US futures slipped between red and green after technology shares helped the S&P 500 index to close at a more than six-week high

Stocks in Asia were steady Friday as investors weighed the resilience of the global economic recovery to risks from tightening Federal Reserve monetary policy and Russia’s military campaign in Ukraine.

Japanese, Chinese and Hong Kong equities fluctuated in relatively narrow ranges. US futures slipped between red and green after technology shares helped the S&P 500 index to close at a more than six-week high.

Treasuries held losses, leaving the US 10-year yield in the vicinity of levels last seen in 2019. Oil retreated as European Union leaders refrained from fresh steps to cut imports of Russian crude.

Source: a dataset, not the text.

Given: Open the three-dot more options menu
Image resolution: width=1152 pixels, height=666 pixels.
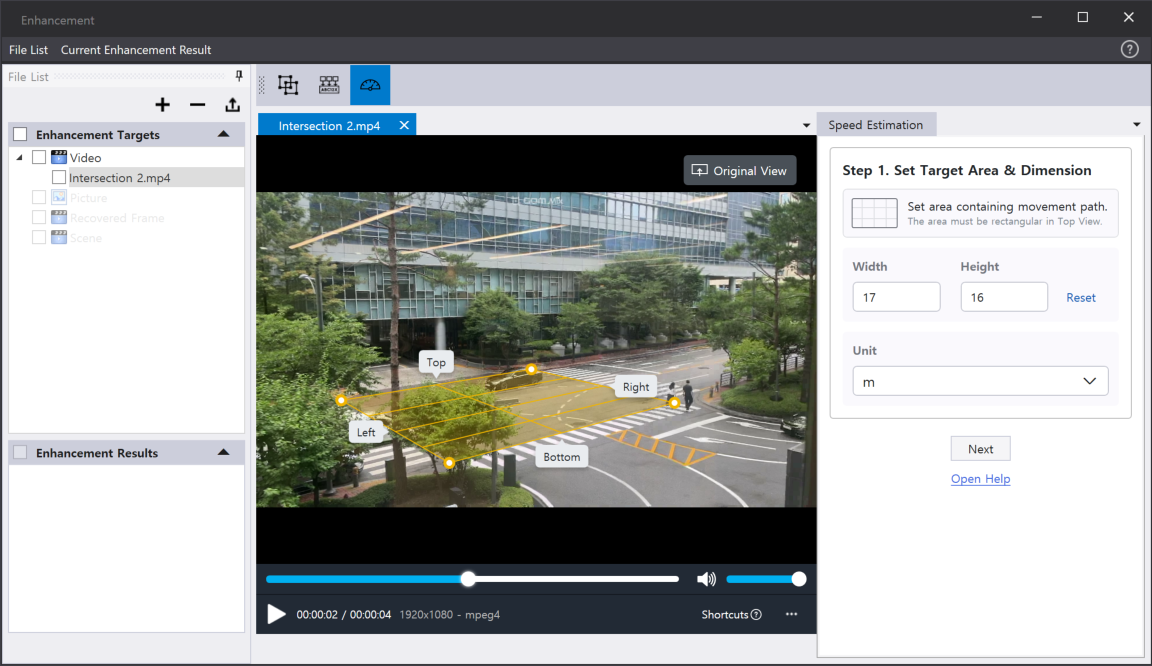Looking at the screenshot, I should pos(791,614).
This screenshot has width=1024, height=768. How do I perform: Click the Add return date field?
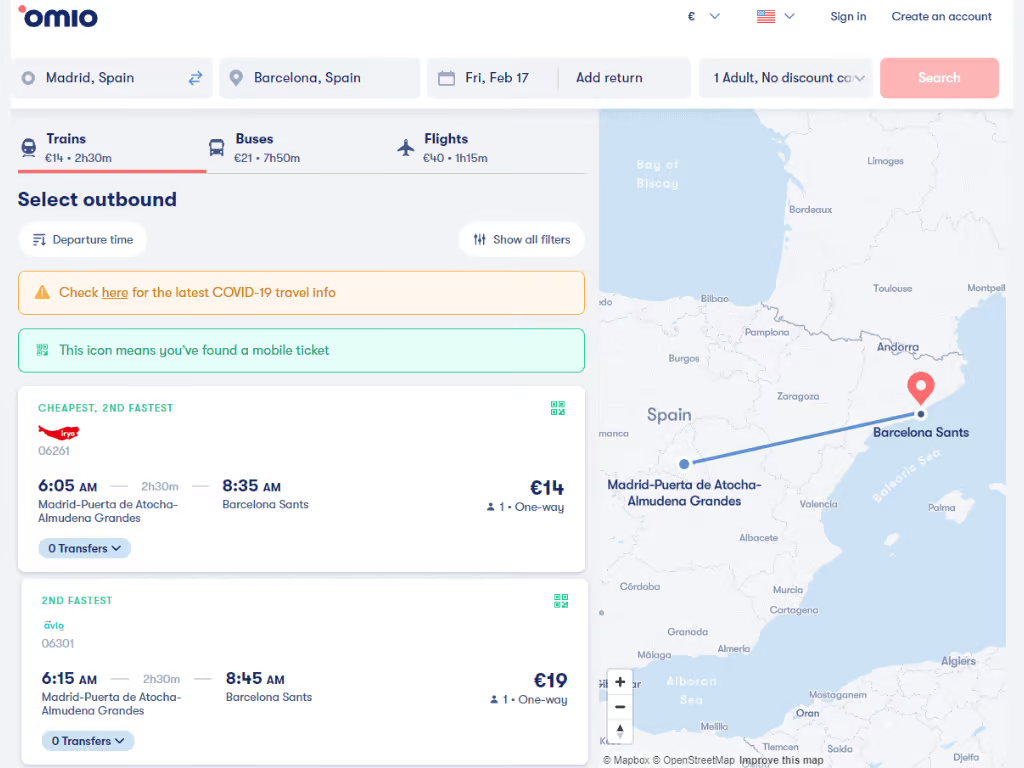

Investors are continuing to grapple with the ramifications of Russia’s invasion and isolation, including elevated raw-material costs that have stoked expectations of higher inflation and more aggressive Fed interest-rate hikes.

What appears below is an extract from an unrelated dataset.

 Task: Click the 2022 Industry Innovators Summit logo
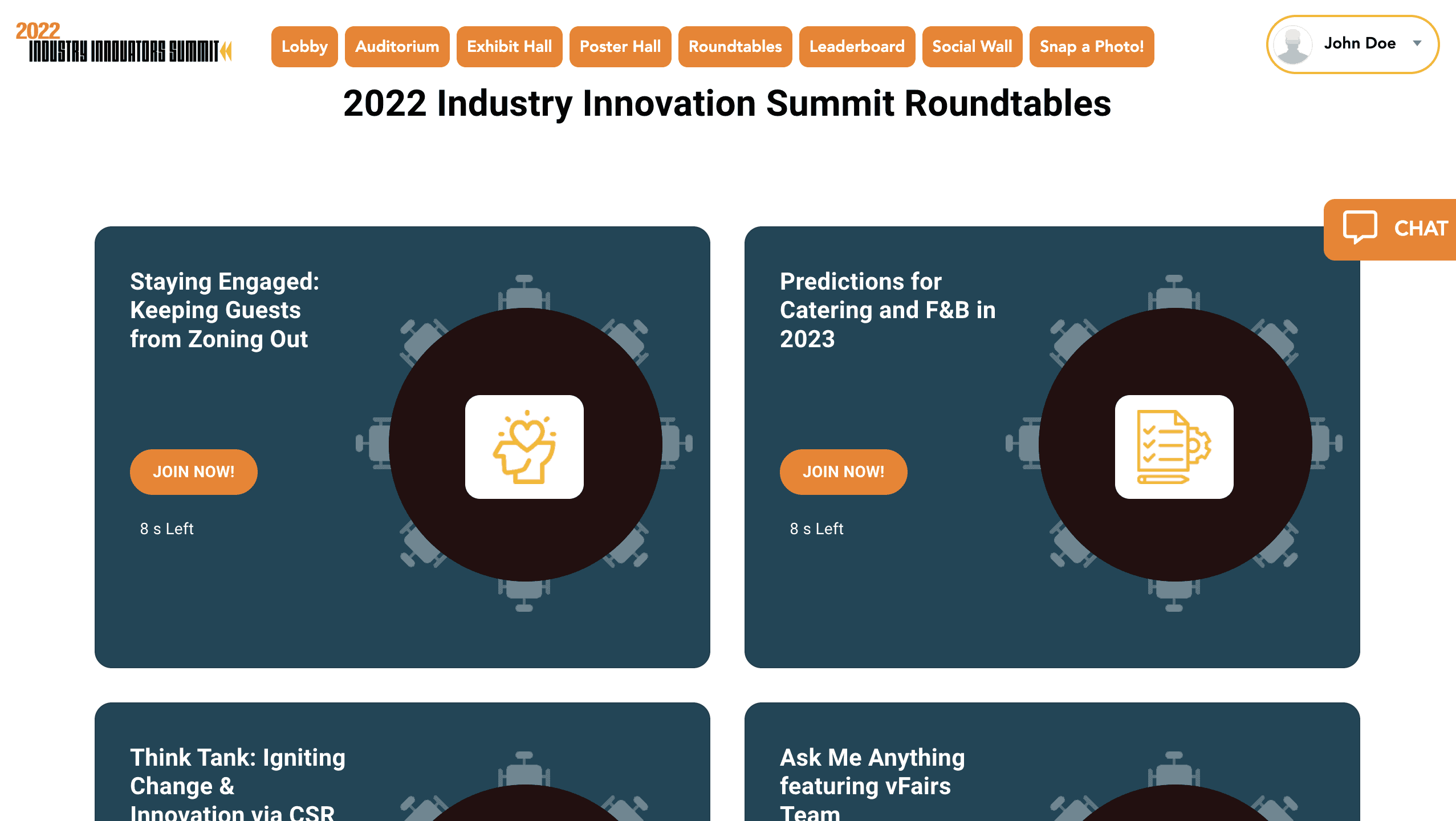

The yen snapped a prolonged drop against the dollar spurred partly by the monetary-policy divergence between the U.S. and a still-dovish Japan. The yen could yet weaken further to lows from 1990, according to Societe Generale SA strategist Albert Edwards. A gauge of the dollar declined.

Global shares are set for their first consecutive weekly gains in 2022, suggesting equity investors foresee economic growth weathering the conflict, high inflation and the Fed’s campaign against price pressures.

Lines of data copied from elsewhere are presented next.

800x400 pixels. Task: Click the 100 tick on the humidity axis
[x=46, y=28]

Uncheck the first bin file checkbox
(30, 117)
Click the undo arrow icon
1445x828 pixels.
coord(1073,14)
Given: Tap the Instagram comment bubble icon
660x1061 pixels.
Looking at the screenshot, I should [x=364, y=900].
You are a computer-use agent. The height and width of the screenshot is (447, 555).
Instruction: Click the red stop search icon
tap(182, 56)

But key parts of the U.S. Treasury yield curve continue to flatten or are inverted. That’s stirring debate as to whether the bond market is flagging a steep economic slowdown or even a recession ahead.

The Fed’s steps to contain inflation are ‘what ultimately will drive a more aggressive inversion of the curve, which we think is coming quite quickly,’ Gene Tannuzzo, global head of fixed income at Columbia Threadneedle Investments, said on Bloomberg Television.

That doesn’t necessarily signal a recession, he added, since this is a very different cycle and the first one in over 30 years where the Fed is playing catch-up to inflation.

The latest U.S. data showed applications for U.S. state unemployment insurance fell last week to the lowest since 1969, while a measure for business activity advanced to an eight-month high in early March.

Chicago Fed President Charles Evans said Thursday he’s ‘comfortable’ with raising rates in quarter-point increments, while being ‘open’ to a 50 basis-point move if needed. The U.S. central bank raised the benchmark rate a quarter point last week, the first increase since 2018.

The yield on the two-year Treasury note is on course for the biggest quarterly advance since 1984, an example of steep recent losses in bond markets.